As Nike nears a decision on where to expand next, at least its choices are reportedly limited to two communities in Oregon. This time, the state isn’t in danger of watching as another corporate headquarters jumps across the border, or across the globe.

Wherever Nike lands, it still will be an economic force for good in Oregon, propagating jobs and contributing directly and indirectly to state revenues that support schools and other public services.

Nike’s allegiance to Oregon was secured by an unprecedented special session of the Legislature that was called in December, specifically to seal a tax deal for the sportswear company. Nike officials said they wanted tax stability and likely were worried future legislatures might raise corporate taxes, so they persuaded Gov. John Kitzhaber and others to guarantee Nike’s current state tax structure. In return, Nike committed to invest at least $150 million in an expansion that would create 500 or more jobs.

Now, Beaverton and Portland are believed to be competing for this new facility, and Nike, if it hasn’t made a choice by the time you read this, is rumored to be very close to one. Politicians from Washington County and Portland are downplaying the rivalry over Nike, noting that Oregon will win no matter what.

On the whole, we agree with that assessment, even if we admit to some discomfort with the opaque process being used to determine when and where Nike will expand. Nike’s eventual decision will be scrutinized for whatever propert tax breaks or other concessions the company receives, but residents of the metro area also should keep the larger economic context in mind.

Nike’s apparent choice is between land near its Beaverton headquarters, which is just outside the city limits in unincorporated Washington County, or other sites within the city of Portland. In both cases, the jurisdictions involved potentially could offer property tax breaks through either state-approved Enterprise Zones or their own urban renewal districts. Such tax breaks would temporarily reduce the property tax proceeds that go to local cities, counties and special service districts. The concessions would also have a slight impact on school funding, but because school revenue is equalized statewide, the local effect on schools would be negligible.

Of larger consequence in any case will be the ongoing state income taxes paid by the 500-plus workers who would be hired by Nike as part of this expansion. When coupled with the 8,000 jobs already at Nike, these jobs represent tens of millions of dollars in revenue for the state each year.

Those jobs, and what they mean for Oregon, continue to justify the Legislature’s unusual tax pact with Nike. As it turns out, the company was also right to suspect that legislators were about to hit it with new taxes. One revenue-generating idea now being considered in Salem is removal of the cap on minimum taxes for big corporations — companies just like Nike.

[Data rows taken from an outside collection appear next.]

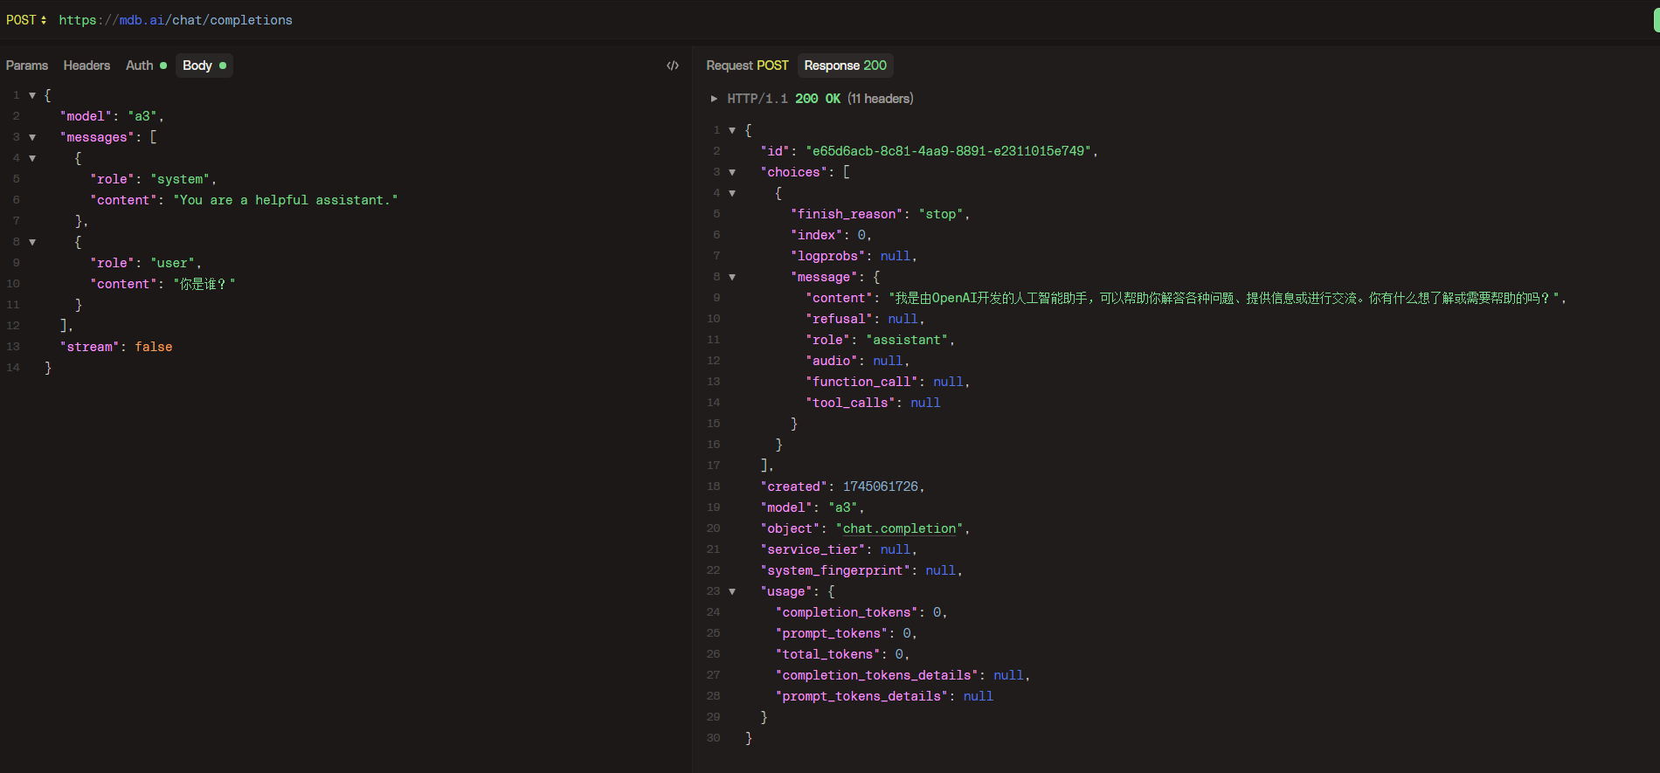The width and height of the screenshot is (1660, 773).
Task: Switch to the Auth tab
Action: pos(146,66)
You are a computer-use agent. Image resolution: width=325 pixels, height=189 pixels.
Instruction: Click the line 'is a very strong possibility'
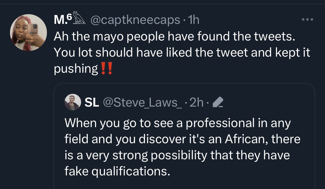pyautogui.click(x=177, y=155)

People can argue about the wisdom of special tax incentives for Nike and other companies, but here’s the bottom line: Without the thousands of jobs that Nike, Intel and other mega-corporations provide, Oregon’s ability to fund schools would be greatly reduced, its workers would be poorer and the tax burden on each and every family would be proportionately greater. This mathematical reality must be weighed by local and state officials — and that’s why they are justifiably eager at times to recruit and retain the Nikes of the world.